Goal of the exercise:
Would you please set down the data again exactly as given, excluding the pictures?
.....
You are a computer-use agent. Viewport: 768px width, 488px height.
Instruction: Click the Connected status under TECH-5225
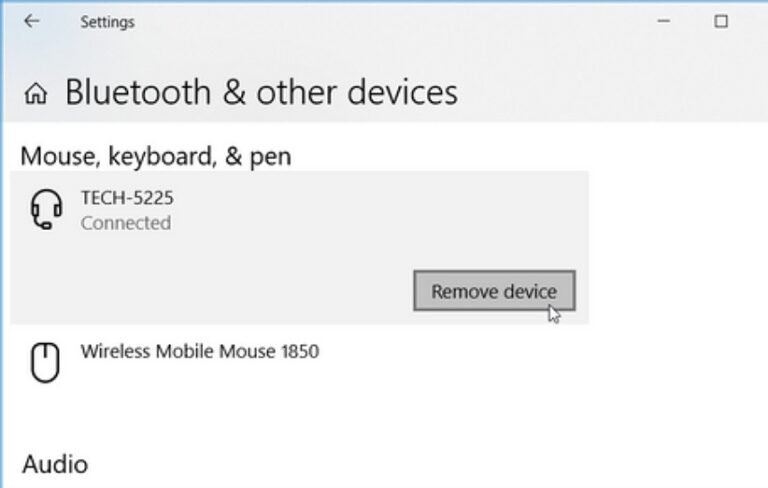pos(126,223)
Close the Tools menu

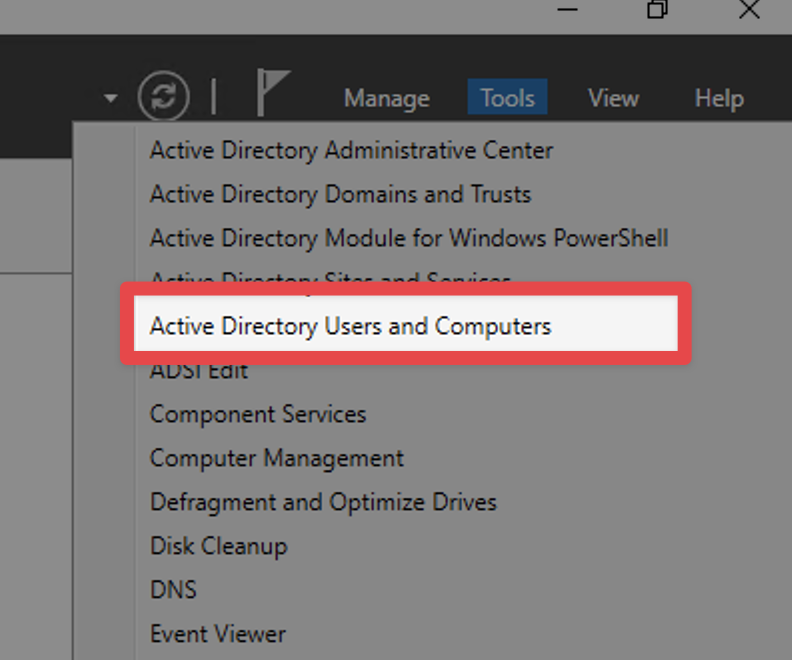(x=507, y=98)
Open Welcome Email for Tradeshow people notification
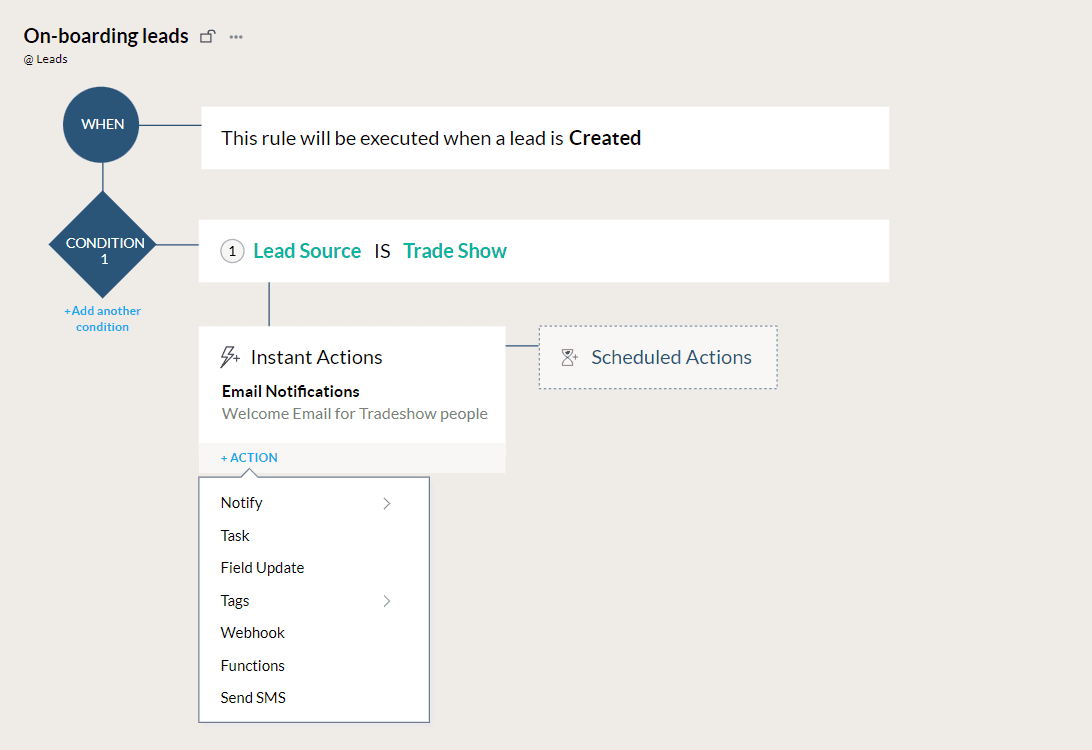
.....
Written response:
You are a computer-use agent. Viewport: 768px width, 488px height.
Instruction: Click the Connected status under TECH-5225
pos(126,223)
Close the Tools menu

(x=507, y=98)
Open Welcome Email for Tradeshow people notification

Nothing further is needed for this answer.